▸ Extrahierter Text:
**********
Die inhaltliche „Klonierung“ von Teil eins ist wohl Kevin Smiths Antwort darauf, wie eine Fortsetzung von „Clerks“ überhaupt möglich ist. Für den Zuschauer kann das dreierlei bedeuten: (1) Er wird total enttäuscht sein, und Teil eins maßlos hinterher trauern, (2) er unterhält sich prächtig dabei wie der frappierend ähnliche Plot umgesetzt wird – und schwelgt in der Erinnerung an Teil eins oder (3) er kennt Teil eins nicht, und ist begeistert von einer maßlos-frechen Komödie ohne viele Schnörkel. So oder so ist „Clerks II“ eher als gelungen zu bezeichnen – auch wenn es nicht so scheint, als wenn Kevin Smith mit heißer Stirn über dem Skript, im Schweiße seines Angesichts Jahre der Tüftelei verbracht hätte. Der Film ist nichts als ein Update des Urstoffes. Oder eine nostalgische Erinnerung an den Erstling. Smith rehabilitiert sich mit diesem Film, nachdem er mit dem vorigen New–Jersey-Film Jersey Gir in jeglicher Hinsicht eine filmische Bruchlandung hingelegt hat. Das ernste Drama (mit Ben Affleck und Jennifer Lopez) wurde von der Presse mit Hohn und Spott überschüttet und bei der Razzie-Preisverleihung mit drei Goldenen Himbeeren abgestraft. Dieses Schicksal blüht „Clerks II“, der in Cannes mit langen Standing Ovations gefeiert wurde, natürlich auf keinen Fall.
**********
▸ Aufgabe:
Wie lautet der Satz „Das ernste Drama (mit Ben Affleck und Jennifer Lopez) wurde von der Presse mit Hohn und Spott überschüttet und bei der Razzie-Preisverleihung mit drei Goldenen Himbeeren abgestraft.“ aus der Filmkritik zu „Clerks II“ auf Englisch? Die folgende Auflistung stammt aus einer anderen Quelle.
**********
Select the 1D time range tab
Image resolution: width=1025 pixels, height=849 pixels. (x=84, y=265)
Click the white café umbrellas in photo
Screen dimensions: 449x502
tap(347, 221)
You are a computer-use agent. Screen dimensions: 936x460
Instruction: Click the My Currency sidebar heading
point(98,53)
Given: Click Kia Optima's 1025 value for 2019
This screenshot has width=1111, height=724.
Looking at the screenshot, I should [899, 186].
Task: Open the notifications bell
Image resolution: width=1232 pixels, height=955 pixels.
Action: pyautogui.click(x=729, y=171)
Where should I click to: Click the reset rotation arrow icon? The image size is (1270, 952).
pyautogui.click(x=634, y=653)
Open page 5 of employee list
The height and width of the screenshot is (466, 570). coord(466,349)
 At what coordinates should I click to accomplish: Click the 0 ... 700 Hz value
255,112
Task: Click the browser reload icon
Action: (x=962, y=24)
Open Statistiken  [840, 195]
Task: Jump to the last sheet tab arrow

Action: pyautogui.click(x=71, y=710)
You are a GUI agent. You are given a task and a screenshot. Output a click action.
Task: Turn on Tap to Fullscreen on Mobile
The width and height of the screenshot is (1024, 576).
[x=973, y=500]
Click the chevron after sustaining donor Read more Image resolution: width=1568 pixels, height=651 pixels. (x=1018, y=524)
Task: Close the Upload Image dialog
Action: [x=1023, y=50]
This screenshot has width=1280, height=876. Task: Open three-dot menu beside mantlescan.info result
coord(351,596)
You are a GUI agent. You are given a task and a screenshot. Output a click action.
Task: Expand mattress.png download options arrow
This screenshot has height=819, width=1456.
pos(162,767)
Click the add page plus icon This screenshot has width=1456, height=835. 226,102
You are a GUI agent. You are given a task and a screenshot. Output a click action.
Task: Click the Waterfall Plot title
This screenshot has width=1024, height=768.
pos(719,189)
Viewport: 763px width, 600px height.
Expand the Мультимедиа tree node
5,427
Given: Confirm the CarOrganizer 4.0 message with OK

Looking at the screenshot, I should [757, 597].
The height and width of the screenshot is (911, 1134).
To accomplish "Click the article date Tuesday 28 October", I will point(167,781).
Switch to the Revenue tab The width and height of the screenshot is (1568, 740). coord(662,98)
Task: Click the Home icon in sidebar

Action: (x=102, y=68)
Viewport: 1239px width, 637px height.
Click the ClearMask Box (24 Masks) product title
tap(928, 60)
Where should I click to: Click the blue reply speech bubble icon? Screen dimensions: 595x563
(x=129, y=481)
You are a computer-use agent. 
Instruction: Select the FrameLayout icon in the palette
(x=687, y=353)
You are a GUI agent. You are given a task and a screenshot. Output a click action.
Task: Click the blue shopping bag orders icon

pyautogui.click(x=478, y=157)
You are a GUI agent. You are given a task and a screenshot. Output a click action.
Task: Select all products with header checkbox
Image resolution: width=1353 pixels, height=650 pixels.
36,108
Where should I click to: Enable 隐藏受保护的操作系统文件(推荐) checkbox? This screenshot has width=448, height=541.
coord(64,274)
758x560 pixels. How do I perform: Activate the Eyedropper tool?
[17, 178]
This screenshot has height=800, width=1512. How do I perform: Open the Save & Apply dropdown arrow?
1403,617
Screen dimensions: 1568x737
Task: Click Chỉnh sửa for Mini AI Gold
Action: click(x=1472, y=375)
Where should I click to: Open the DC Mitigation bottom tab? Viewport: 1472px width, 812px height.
**********
▸ Musterlösung:
The serious drama (with Ben Affleck and Jennifer Lopez) was showered with scorn and ridicule by the press and punished with three Golden Raspberries at the Razzie Awards.